Geçtiğimiz ağustos ayında çıktığımız Batı Karadeniz seyahati esnasında uğradığımız yerlerden biri, AMASYA idi. Oradaki bazı gönüldaşlarla kısa bir görüşmede bulunma imkânı oldu. “Genel Durum” haricinde özelde de Amasya’yı konuştuk. Görüşmemiz esnasında bir dolandırıcılık vakasından bahsettiler. Evet, DONUKSA GIDA dolandırıcıları oraya da uğramışlar. “Bu firmanın yaptıklarını herkes kadar biliyorum, doğruyu söylemek gerekirse, elimde sadece çıkan haberler var, karşılıklı ticari anlaşmazlık olarak görüyordum hadiseyi.” dedik. Anlattılar orada. Bahsettiğimiz evrakları da gönderdiler, karşılıklı bir anlaşmazlık olmadığına, birilerinin vurguna geldiğine ikna oldum.
Anlatılmayan, saklanan bilgiler de olabilir, hadise farklı bir mecraya akabilir, denebilir. Elbette ki mümkün; ama bana bilgiyi veren gönüldaşım, sıradan biri değil “gönüldaşım” ve ne varsa odur anlattığı, yani doğrudur. Dosyada müşteki olarak gözüken Bekir Gümüş’ü tanımıyorum, gönüldaşımın kefaleti ve müştekinin bize yakınlığı, bu dosyayı ele alıp “kamuoyunu” bilgilendirme çabamın esasıdır. Bekir Gümüş ayrıca, Amasya Ak Parti kurucusu ve 2011 yılına kadar da Suluova İlçe Başkanıdır, halen de parti içinde faaliyette bulunmaktadır.

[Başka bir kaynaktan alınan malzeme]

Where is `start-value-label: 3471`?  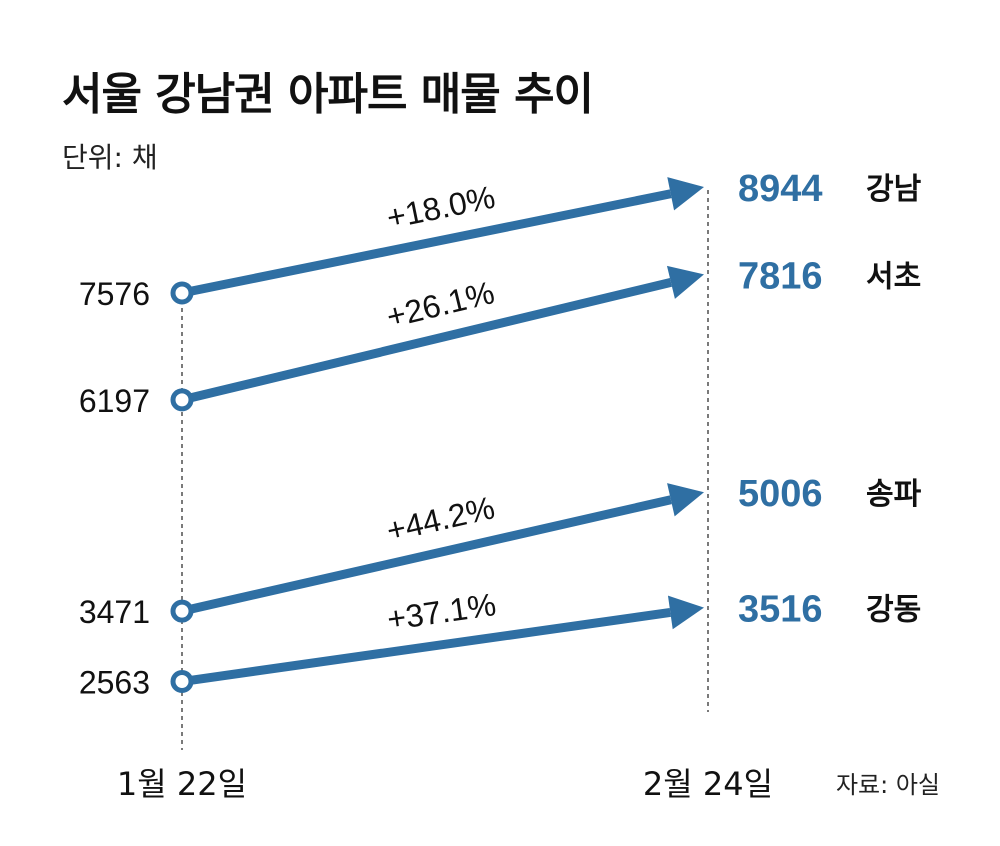
start-value-label: 3471 is located at coordinates (114, 612).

Cumhurbaşkanı Erdoğan'ın bir avukatı kendisiyle temas içinde olsa da, 2018 tarihli suç duyurusunun 2021'de ancak iddianameye dönüşmesi, boşa geçen iki celse ile sürmesi ve onlarca alt yetiştiriciyi mağdur eden, haklarında başka soruşturmalar da olan sanıkların tutuksuz yargılanmaya devam etmesi, YETERLİ DEĞİLDİR!

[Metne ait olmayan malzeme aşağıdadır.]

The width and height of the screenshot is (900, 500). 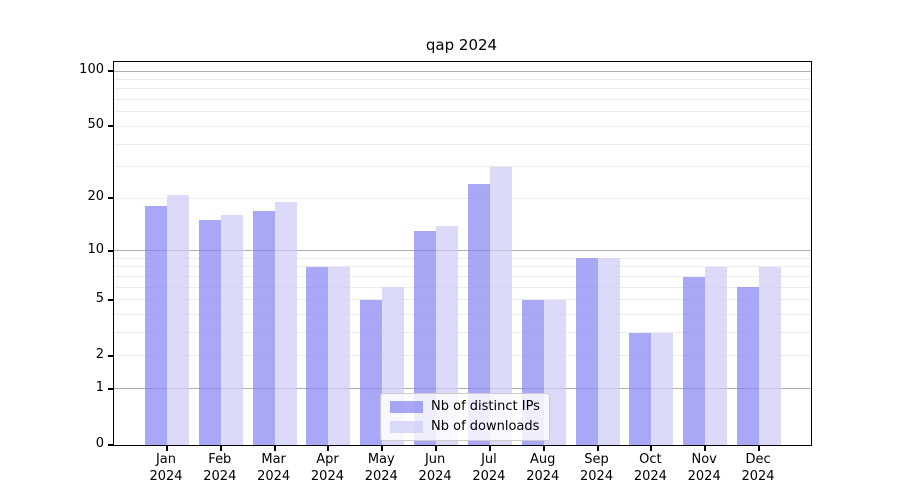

Adalet Bakanı Abdülhamit Gül de, DONUKSA GIDA DOLANDIRICILIĞI ile alakalı soruşturma ve davaları bir an önce müşteki mağdurların haklarını garanti altına alacak şekilde neticelenmesi için “bizzat takipçi” olmak zorundadır. Çünkü cumhurbaşkanının dolaylı akrabasının ismi geçmektedir, her türlü istismara açık kapı olan bu halin “bağlanması” elzemdir.

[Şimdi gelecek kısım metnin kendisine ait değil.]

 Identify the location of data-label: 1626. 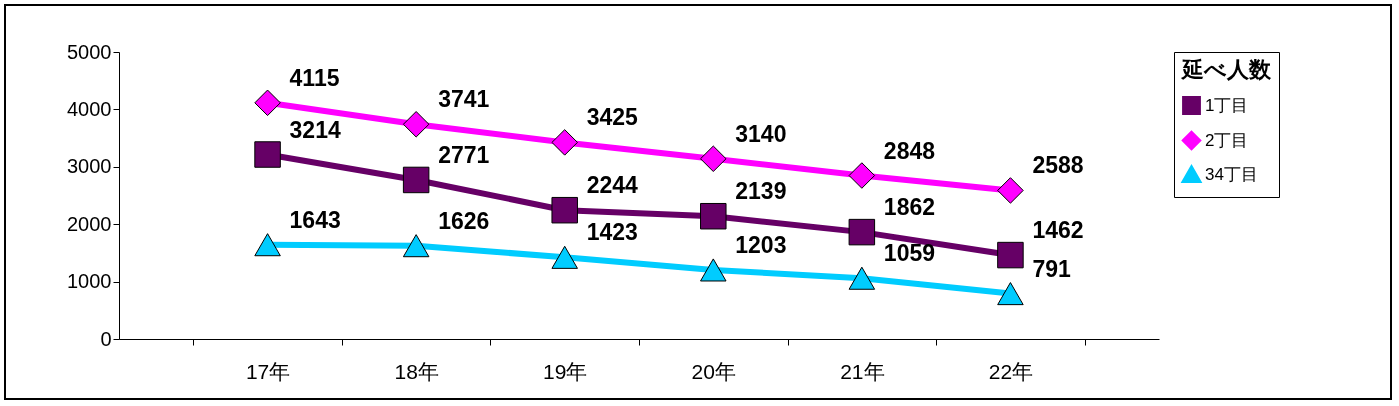
(464, 220).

İBDACILAR ve “yakınlarının” üç beş soytarı eliyle dolandırılması, esas meseledir, meselemizdir. Amasyalı Bekir Gümüş’ü dolandıranlar bir an önce “hızlı muhakeme” ile cezalandırılmalı ve ZARARLARI ACİLEN TAZMİN EDİLMELİDİR! DONUKSA GIDA dolandırıcılığıyla ilgili bu giriş yazısından sonra, “şüpheli” vasfıyla M. Fatih Çıtak ile CHP’den Ak Parti’ye geçmiş, doğuda bir il belediyesinin başkanı olan zatın, belediyede çalışan yeğeni üzerinden “KASAP AMCA/DONUKSA DOLANDIRICILIĞI”nın sanıkları ile irtibatına ve diğer sanık ve müştekilerin aslında başlı başına vahim durum arzeden “ifade ve beyanlarını” yayınlayarak, “kamuoyunu bilgilendirmeye” devam edeceğiz. Bu sıradan, her türlü kanunsuz işten sabıkaları metrelerce uzunluğu bulan, bir takım "yüksek" yerlerle irtibatlı oldukları belli İNEK HIRSIZLARI, gözlerini o kadar karartmış ki, Ak Partilileri bile soymuş ama en büyük hatalarını da böylece yapmış, İBDA çevresine bulaşmışlardır. Bunun KARŞILIĞINI ALACAKLARINDA kimsenin kuşkusu olmasın Allah’ın izniyle; hem kendileri hem de arkalarında kim varsa onlar!
Yeter ki adalet yerini bulsun, isterse kıyamet kopsun, zerre umurumuzda olmaz!